The third element is the creation of a supra-national authority partly, as we have seen, as a means of putting an end to the incessant mutual destruction of peoples who claim to stand in the front ranks of civilisation; and partly as itself the indispensable instrument of socialist planning, on a scale commensurate with the technical and economic realities of the age in which we live.
No; socialism and federation are not the true alternatives. The true alternatives which face the socialist are these. He can continue to socialise and plan and equalise within his own particular territory and under his own particular flag, leaving his (still foreign) comrades in equal isolation to do the same. He can shut his eyes to the yawning gap in socialist programmes which the decay of internationalism has torn open.
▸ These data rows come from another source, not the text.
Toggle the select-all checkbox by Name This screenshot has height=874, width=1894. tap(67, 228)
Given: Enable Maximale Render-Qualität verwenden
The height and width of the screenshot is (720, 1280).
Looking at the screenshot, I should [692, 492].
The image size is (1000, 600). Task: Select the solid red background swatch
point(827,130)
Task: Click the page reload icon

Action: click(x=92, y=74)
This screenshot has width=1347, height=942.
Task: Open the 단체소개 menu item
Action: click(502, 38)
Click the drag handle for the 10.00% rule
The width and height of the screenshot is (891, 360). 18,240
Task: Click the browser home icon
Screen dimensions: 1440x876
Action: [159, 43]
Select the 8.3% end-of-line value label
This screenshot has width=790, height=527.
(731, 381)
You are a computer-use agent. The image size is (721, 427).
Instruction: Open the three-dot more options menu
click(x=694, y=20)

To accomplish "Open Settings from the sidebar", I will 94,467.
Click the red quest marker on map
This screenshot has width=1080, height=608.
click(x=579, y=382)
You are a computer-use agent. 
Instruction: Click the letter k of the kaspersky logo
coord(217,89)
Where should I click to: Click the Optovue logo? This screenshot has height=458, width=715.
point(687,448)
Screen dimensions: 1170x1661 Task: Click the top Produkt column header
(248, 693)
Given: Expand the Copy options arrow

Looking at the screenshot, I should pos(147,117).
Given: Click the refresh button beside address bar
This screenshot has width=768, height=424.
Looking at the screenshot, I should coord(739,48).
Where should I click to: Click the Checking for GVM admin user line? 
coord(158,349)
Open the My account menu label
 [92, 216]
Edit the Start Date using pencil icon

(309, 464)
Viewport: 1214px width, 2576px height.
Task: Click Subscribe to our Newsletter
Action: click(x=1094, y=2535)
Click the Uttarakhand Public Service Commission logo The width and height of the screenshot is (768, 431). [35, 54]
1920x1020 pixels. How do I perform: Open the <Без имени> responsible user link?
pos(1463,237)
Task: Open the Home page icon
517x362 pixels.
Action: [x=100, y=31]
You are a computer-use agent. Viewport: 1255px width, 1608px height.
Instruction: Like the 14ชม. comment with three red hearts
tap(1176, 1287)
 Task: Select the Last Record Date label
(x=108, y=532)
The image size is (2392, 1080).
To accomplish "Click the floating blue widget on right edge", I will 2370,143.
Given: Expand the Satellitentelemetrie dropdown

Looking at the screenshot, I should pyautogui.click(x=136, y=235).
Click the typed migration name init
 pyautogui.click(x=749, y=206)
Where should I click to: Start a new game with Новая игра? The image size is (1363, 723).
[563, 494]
He can follow the road of the past twenty-five years in which the socialists of this continent have twice abandoned their class struggles and their social programmes, in order to take up arms against their comrades: twenty-five years in which “socialism in our time” has been degraded into the bastard parody known as National Socialism.
Or he can reject what has proved itself to be only the socialism of the battlefield and of the war cabinet. He can admit in Laski’s phrase “the necessity for world control where the decision is of world concern, “recognising that the sovereignty of the State is incompatible with a just system of international relations.”7 He can demand the “concepts not of imperialism but of federalism.”8 In the graves of France and Flanders and the ruined homes of London he can read the implications of international anarchy in a shrinking world; and he can consign the nation-state to the limbo of out-worn political systems, as he has already consigned the private bank and the workhouse to the limbo of economic anachronisms. That way alone can he, at last, release the creative socialist internationalism that has been so long and so painfully frustrated.